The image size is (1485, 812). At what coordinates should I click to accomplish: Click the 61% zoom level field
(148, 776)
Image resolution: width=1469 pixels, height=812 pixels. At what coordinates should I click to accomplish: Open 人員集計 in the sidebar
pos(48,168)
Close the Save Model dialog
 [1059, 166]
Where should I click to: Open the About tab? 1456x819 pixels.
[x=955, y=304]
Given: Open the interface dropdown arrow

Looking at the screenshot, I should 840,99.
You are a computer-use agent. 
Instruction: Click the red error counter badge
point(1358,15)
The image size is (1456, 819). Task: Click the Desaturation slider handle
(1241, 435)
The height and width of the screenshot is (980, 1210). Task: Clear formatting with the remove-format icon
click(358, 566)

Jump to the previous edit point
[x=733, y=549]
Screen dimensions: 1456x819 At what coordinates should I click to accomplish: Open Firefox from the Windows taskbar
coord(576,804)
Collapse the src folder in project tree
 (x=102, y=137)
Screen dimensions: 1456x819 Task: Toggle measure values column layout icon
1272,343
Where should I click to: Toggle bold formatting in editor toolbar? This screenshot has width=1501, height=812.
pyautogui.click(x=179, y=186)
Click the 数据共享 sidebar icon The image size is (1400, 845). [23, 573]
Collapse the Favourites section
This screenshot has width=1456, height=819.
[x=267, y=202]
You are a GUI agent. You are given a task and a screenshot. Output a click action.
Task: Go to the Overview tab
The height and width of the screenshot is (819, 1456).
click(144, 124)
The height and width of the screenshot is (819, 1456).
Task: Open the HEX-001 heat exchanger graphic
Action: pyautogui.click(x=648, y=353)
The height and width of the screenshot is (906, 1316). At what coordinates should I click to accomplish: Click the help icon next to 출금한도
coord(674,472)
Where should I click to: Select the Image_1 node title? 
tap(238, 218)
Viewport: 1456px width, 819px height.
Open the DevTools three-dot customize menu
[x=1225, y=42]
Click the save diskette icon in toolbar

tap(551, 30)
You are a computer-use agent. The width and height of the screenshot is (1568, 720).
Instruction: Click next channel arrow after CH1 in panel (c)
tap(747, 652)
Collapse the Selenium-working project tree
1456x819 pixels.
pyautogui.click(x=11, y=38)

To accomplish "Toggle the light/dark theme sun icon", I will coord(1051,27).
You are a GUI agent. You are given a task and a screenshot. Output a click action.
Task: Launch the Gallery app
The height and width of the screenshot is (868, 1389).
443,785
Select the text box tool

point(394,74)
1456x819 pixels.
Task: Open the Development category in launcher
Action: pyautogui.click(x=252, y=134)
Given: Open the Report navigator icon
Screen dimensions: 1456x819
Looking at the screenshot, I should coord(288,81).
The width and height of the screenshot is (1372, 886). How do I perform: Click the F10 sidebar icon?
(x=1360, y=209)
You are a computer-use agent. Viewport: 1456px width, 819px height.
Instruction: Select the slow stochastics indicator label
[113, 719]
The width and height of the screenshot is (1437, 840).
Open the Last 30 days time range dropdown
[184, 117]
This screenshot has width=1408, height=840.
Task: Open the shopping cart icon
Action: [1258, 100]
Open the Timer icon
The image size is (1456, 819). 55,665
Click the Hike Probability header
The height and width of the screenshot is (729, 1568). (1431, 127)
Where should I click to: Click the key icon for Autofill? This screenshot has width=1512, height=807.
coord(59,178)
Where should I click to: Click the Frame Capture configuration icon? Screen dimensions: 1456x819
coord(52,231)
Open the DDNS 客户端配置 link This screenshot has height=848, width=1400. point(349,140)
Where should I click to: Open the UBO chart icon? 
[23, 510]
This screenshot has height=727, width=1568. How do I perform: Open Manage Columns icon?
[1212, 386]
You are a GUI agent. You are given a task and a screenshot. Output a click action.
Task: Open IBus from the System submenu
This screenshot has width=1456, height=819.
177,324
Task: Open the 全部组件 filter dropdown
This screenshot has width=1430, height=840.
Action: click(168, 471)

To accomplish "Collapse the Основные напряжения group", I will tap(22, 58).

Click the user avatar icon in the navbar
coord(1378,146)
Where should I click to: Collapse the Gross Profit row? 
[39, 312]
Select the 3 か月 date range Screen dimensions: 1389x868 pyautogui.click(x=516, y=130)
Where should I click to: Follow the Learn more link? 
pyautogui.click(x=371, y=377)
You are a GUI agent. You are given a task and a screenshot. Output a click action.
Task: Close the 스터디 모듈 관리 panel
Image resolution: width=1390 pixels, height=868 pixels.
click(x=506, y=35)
■ ■ ■
* TASK GOAL
Copy every line in the entries above that has the string "Viewport" in it.

* SOLUTION TO THE PROBLEM
Viewport: 1456px width, 819px height.
You are a computer-use agent. Viewport: 1456px width, 819px height.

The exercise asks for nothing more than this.